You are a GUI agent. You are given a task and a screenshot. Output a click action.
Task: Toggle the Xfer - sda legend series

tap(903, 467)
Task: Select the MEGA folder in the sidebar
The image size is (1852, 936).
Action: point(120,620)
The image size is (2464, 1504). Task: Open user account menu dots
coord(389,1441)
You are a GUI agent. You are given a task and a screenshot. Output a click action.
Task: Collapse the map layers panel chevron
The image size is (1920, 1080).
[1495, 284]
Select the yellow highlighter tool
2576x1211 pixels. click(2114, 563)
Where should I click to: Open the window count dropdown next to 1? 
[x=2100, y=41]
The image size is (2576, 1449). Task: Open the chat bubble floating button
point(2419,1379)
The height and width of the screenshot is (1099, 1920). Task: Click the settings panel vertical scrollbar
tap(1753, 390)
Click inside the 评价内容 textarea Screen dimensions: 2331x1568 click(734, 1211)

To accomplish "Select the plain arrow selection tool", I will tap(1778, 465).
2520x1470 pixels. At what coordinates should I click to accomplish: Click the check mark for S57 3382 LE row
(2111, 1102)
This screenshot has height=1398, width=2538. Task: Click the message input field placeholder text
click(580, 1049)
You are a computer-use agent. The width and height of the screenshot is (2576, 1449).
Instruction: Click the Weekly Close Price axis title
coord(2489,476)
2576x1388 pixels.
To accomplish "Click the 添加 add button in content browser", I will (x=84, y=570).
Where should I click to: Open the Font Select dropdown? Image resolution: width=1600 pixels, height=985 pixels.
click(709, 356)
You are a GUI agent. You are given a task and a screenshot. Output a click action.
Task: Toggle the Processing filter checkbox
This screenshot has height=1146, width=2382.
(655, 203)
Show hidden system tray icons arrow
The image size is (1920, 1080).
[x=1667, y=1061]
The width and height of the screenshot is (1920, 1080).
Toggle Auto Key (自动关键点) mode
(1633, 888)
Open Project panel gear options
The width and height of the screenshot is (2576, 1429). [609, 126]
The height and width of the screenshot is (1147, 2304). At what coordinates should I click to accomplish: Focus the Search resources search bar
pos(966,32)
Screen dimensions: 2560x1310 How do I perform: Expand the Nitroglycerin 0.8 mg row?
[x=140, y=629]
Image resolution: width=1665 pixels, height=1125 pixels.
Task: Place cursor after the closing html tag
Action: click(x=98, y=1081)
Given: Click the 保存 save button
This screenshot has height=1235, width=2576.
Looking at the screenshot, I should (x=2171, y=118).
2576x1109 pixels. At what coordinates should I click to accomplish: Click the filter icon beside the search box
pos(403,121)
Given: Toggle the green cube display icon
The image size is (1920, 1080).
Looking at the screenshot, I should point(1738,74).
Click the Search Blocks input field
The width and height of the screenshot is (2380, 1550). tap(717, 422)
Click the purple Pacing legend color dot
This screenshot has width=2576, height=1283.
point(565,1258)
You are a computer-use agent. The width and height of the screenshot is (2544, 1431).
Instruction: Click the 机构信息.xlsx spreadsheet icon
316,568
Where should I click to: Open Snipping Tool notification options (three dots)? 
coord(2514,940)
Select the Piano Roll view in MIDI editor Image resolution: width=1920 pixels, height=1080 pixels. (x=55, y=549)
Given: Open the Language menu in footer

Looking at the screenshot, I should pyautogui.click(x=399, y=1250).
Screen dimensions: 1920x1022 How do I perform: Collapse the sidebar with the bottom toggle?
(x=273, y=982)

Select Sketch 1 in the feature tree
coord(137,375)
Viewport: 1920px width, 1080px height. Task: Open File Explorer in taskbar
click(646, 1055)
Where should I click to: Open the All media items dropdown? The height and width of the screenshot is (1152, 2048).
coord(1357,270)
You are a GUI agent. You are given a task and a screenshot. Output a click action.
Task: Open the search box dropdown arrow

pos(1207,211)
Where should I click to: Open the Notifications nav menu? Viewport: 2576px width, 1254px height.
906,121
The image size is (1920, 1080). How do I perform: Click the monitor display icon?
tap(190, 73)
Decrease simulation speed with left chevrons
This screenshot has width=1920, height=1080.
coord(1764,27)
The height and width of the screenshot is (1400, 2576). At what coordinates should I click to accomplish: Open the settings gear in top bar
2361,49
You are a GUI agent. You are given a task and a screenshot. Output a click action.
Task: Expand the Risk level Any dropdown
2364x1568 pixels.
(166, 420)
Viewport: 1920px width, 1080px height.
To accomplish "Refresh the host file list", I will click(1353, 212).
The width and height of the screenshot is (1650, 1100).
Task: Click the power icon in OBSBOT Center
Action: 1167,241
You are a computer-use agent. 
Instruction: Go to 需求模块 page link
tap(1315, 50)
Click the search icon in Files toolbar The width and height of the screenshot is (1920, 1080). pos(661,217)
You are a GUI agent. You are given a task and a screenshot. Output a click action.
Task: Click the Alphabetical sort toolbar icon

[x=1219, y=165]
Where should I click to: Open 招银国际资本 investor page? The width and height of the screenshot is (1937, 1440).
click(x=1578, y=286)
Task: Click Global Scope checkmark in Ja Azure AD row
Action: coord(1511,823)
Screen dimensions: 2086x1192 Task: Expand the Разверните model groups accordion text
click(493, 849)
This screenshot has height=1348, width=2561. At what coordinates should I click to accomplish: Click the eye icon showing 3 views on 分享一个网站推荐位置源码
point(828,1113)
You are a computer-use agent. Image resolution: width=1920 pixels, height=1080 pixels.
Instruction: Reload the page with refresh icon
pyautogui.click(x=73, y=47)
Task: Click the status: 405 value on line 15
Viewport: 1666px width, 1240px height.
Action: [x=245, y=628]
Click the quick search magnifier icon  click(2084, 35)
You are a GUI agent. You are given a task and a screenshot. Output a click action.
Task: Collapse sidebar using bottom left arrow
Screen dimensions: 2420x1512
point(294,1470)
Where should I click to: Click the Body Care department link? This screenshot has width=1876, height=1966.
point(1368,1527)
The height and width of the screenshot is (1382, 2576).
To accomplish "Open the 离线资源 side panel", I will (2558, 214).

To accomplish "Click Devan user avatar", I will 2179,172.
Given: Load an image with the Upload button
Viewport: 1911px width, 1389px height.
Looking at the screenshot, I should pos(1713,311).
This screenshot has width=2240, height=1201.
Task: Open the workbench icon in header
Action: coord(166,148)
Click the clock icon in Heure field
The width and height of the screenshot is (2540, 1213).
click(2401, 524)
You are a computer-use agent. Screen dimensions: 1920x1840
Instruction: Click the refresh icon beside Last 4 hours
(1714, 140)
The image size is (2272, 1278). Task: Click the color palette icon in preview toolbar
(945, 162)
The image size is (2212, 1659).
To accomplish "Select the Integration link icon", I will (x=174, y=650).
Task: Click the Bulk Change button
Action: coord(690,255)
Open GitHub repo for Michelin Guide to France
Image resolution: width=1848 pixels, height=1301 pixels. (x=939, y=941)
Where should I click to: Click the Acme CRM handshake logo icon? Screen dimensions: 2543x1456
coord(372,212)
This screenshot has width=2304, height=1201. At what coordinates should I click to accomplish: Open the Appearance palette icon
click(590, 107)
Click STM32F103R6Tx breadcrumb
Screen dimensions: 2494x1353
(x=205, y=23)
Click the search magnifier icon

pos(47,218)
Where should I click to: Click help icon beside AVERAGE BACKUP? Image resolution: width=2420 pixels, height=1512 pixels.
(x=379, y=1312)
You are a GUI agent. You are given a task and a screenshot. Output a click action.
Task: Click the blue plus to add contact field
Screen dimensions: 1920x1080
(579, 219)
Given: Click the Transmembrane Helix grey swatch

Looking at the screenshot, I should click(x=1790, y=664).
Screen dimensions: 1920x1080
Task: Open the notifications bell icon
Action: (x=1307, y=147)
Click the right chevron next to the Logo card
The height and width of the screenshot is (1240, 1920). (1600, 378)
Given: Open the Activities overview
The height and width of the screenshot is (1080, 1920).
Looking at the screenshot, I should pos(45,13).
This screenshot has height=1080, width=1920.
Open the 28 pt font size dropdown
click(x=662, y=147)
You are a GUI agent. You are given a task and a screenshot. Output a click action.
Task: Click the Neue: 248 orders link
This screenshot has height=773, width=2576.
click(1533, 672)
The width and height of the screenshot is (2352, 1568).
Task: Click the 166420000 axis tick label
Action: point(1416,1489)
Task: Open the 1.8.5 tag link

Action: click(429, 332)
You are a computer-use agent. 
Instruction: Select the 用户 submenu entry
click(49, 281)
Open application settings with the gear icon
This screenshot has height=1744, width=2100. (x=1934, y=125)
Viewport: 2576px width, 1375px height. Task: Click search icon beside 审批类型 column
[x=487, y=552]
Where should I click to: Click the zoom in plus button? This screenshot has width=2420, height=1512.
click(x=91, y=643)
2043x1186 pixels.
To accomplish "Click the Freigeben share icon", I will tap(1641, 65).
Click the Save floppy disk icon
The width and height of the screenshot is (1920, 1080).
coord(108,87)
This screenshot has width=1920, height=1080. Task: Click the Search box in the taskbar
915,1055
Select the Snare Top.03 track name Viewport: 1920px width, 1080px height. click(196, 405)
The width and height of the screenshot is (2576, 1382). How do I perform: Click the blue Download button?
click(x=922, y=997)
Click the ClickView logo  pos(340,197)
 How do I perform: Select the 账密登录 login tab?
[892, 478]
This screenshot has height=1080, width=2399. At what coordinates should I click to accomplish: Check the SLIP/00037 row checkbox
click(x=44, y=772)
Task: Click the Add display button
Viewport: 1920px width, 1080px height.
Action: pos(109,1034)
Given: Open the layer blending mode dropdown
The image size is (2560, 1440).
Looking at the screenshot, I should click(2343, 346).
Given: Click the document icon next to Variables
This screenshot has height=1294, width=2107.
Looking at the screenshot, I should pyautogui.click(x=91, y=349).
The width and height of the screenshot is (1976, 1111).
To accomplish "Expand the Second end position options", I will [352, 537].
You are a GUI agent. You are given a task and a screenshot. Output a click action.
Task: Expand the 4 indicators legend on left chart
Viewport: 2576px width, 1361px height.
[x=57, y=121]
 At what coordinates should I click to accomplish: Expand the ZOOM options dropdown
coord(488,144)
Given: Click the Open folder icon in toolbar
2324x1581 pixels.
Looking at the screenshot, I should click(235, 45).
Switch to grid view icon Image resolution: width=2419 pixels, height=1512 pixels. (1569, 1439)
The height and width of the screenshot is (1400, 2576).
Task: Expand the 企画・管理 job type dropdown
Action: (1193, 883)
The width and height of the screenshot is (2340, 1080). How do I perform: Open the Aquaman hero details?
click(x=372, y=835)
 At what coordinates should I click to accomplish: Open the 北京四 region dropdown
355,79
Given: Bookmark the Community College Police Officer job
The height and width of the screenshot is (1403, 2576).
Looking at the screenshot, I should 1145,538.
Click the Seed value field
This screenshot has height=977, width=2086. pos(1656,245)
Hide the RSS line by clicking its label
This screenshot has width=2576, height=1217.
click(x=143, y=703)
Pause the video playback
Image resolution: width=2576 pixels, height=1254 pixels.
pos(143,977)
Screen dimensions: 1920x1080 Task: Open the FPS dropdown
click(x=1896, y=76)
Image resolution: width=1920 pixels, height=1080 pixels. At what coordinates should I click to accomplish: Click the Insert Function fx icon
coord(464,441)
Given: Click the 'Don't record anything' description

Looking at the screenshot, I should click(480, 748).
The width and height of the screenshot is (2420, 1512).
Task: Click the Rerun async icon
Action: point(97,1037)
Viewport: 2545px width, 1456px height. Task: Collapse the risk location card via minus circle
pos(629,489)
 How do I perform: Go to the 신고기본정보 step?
=======
ACTIVITY:
Write out each line above containing "folder".

SOLVED PROBLEM:
Task: Select the MEGA folder in the sidebar
Given: Click the Open folder icon in toolbar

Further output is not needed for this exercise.